FIG. 1 is a block diagram showing an example of a computer system embodying the present invention, FIG. 2 is a conceptual diagram of an input / output device group viewed from an OS in FIG. 1, and FIG. 3 shows an embodiment of the present invention. FIG. 4 is a flowchart showing the input / output configuration definition information stored in the file device shown in FIG. 1, and FIG. 5 is an input flowchart issued by the OS to the system. FIG. 6 is a diagram showing operator commands for output stop / restart and change of input / output configuration, FIG. 6 is a diagram showing a table of input / output configuration information developed in the main storage device of FIG. 1,
FIG. 7 is a diagram showing an example of a specific input / output device in the input / output configuration information of FIG. 6, and FIG. 8 is a diagram showing a channel connection portion in the IO processor of FIG. 1: Instruction processor, 2: Main memory, 3: System controller, 4: Service processor, 5: IO processor, 6,60 ~
67: I / O control device, 100 ~ 10n, 300 ~ 30n, 500 ~ 50n, 510
51n: input / output device, 00A, 00B: display device, 002: printer, 10: file device, 50: IO processor, 52: channel.

Claims (1)

(57) [Claims] 1. An input / output processor for input / output to an input / output device having at least two input / output paths by hardware based on information defining an input / output configuration of a computer system stored on a main memory. An I / O configuration change method for a computer system that performs I / O control including route selection and I / O request queuing control, which selectively stops execution of I / O requests using the specified I / O path.

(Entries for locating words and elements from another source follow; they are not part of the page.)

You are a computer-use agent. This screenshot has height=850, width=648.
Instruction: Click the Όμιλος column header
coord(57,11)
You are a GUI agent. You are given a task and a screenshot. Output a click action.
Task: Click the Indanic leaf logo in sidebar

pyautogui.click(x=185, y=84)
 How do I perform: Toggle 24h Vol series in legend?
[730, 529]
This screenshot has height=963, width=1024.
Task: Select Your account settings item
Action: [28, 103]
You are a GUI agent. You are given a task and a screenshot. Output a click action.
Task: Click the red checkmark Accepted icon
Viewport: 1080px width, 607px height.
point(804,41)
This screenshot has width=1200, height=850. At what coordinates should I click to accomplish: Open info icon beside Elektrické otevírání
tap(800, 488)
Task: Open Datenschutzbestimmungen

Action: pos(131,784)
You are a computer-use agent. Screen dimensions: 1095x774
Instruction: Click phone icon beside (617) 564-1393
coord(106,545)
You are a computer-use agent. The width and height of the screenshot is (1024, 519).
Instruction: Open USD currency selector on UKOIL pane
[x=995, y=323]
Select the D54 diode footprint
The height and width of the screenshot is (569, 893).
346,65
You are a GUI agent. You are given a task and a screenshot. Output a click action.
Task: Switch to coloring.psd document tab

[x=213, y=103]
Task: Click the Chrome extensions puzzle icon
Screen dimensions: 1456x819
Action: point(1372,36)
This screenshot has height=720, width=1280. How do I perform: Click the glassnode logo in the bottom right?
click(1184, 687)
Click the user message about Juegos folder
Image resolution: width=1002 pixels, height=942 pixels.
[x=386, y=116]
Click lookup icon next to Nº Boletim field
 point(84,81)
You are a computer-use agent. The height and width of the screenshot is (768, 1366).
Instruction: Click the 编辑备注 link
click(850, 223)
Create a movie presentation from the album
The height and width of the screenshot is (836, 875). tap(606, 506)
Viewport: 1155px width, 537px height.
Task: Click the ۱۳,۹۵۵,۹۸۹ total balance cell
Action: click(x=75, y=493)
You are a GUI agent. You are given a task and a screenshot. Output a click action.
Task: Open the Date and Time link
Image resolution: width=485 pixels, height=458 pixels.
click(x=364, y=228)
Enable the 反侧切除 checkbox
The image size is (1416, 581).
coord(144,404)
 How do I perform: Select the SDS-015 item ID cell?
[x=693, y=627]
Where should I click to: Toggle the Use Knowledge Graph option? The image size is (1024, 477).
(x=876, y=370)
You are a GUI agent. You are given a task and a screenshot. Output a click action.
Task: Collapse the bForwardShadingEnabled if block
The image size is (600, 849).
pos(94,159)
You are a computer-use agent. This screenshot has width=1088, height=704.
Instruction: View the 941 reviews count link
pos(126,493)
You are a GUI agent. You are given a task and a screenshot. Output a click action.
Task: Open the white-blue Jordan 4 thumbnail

Restart, and set a plurality of operator commands for changing the channels constituting the input / output path, the operation modes of the input / output control device and the input / output device, and the device numbers. The system sequentially issues the operator commands to the input / output processor, so that the input / output processor is executed by hardware. Updating the information defining the output configuration on the main memory to change the input / output path of the input / output device.